Your abs main functions

What do the abs primarily do? Their main role is stabilization of the spine. That means they primarily resist movement, rather than creating it. Their secondary role is in the breathing process. They help you expel air.

What does this mean for you in the gym? It means breathe out as you contract your abs, to get the strongest contraction and work the muscles to their full potential. You should use primarily movement resistance based exercises, rather than movement creation. That means things like hollow rocks and dragon flags are more effective than crunches. Rotational exercises like wood chops are better than side bends.

When doing an exercise like hanging knee raises you want to breathe out as you pull your knees up. This will create the strongest contraction. Squeeze the muscles at the top, and then breathe in as you lower the legs down. Stretch the abs at the bottom by squeezing the glutes and making sure you fully straighten at the hip, before going back up for the next rep.

Your abs are not your hip flexors

Your abs do not actually bend the hip. They bend the lower spine. 100% of the training effect comes from curling and uncurling the lower spine. Bending at the hips is something that happens as a result of moving the spine, but it is not where the movement is driven from.

Most people you see doing sit ups or their many variations in the gym are training their hip flexors more than their abs. You should not be bending at the hip too much. It is certainly not where the movement starts from.

You want to think of curling your spine, moving one vertebrae at a time in a segmental curling up and uncurling. If you’re feeling soreness or cramp in the crease of your hips, or upper thigh, you are using your hip flexors to initiate the movement, and not training your abs.

This is the single biggest mistake I see people making with their ab training. Your hip flexors are probably already tight and short because you probably spend all day sitting down, where they’re in a shortened position and cannot function. You don’t need to make it worse by doing a tonne of bad sit ups in the gym.

Curl the lower spine up and down to train your abs. You should feel them working as you do it.

To isolate or not to isolate?

There’s an ongoing debate in the fitness world about whether you need to directly train your abs, or if they get enough stimulation while doing squats, deadlifts, and other big movements.

My opinion is this: they do get trained in other movements, and that is a good baseline, but if you want them to look great, you need to train them properly.

It’s the same argument as “your biceps are worked doing pull ups and rows”. Yes, they are, and that’s a good place to start. But if you want to have big arms, you need to do curls and train them directly.

A muscle will grow much better when it is focused on, not just a by-product of some other training movement you happen to be doing.
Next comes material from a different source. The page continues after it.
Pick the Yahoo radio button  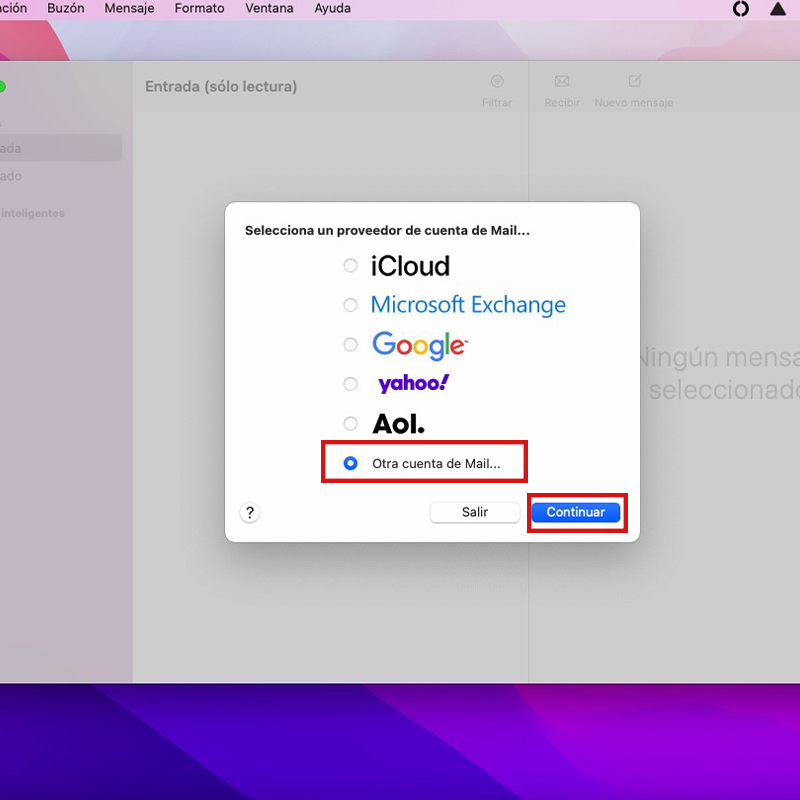pos(350,384)

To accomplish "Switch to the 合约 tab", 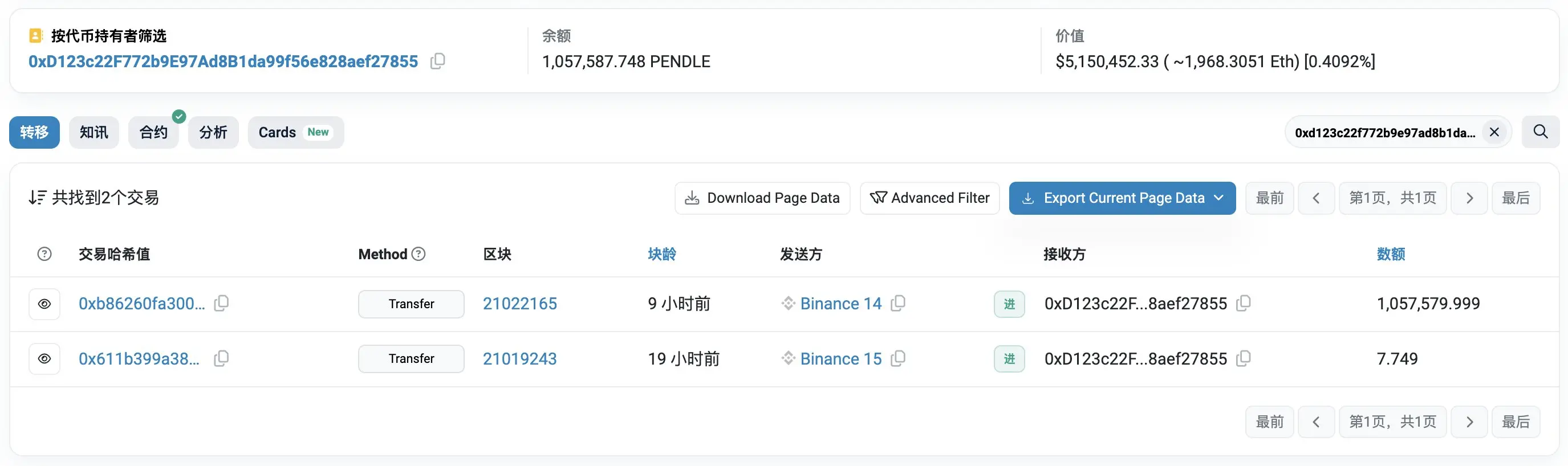I will pyautogui.click(x=153, y=132).
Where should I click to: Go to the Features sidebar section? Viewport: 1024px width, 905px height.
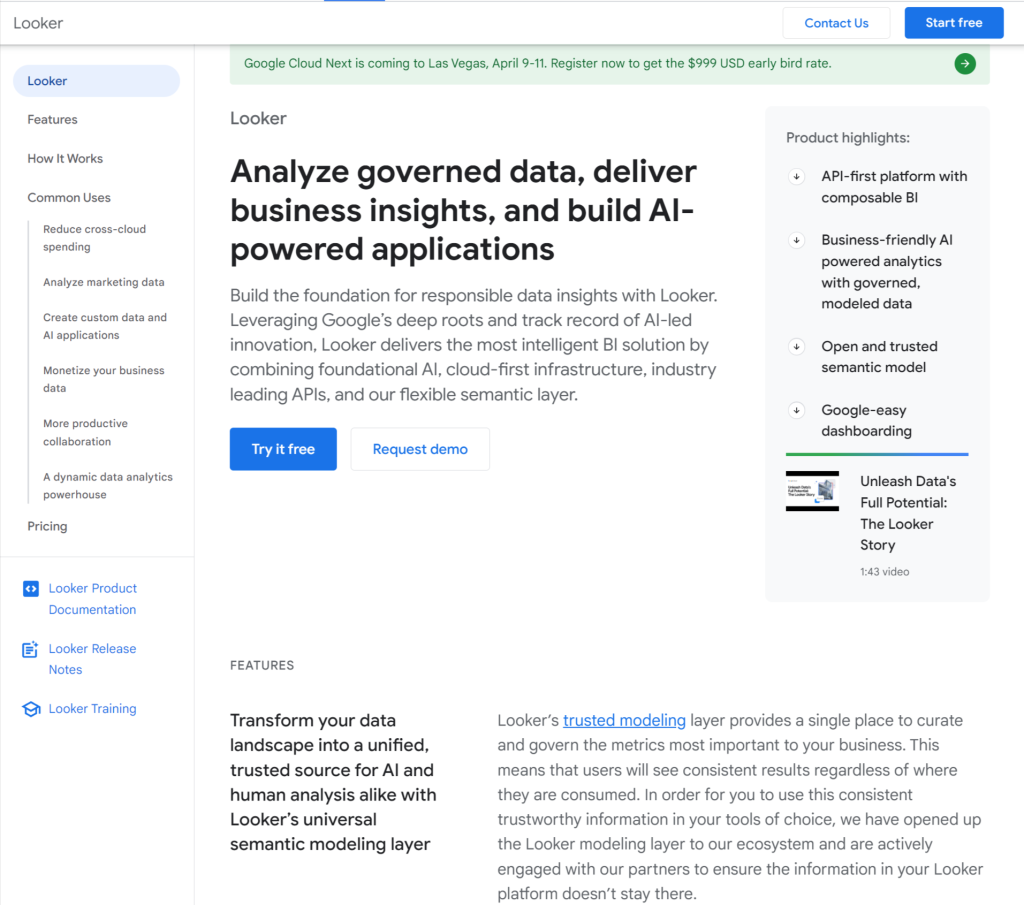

That said, you don’t need to make abs your primary focus of every workout if you’re trying to get a six-pack. I said in the intro that your diet and overall body fat level is more important than an abs workout for getting a six-pack.

The best way to improve your body composition, build muscle and strip fat is with big compound movements and intense workouts. So your squats and deadlifts won’t lead to great growth in your abs, but they will make them more likely to be seen by creating a bigger body fat reduction.

Conclusion

Treat your abs the same way you treat any other muscle, and follow the basic principles of progressive overload.

Make sure you’re actually working the right muscles. The abs do not bend the hips, they curl and uncurl the lower spine. This should be the focus of all your movements. They also help in breathing; breathe out as you contract the abs to get the strongest contraction.

Ultimately having visible abs comes down to diet and low body fat, but training them directly will shape and tone them, so they look good when they are visible.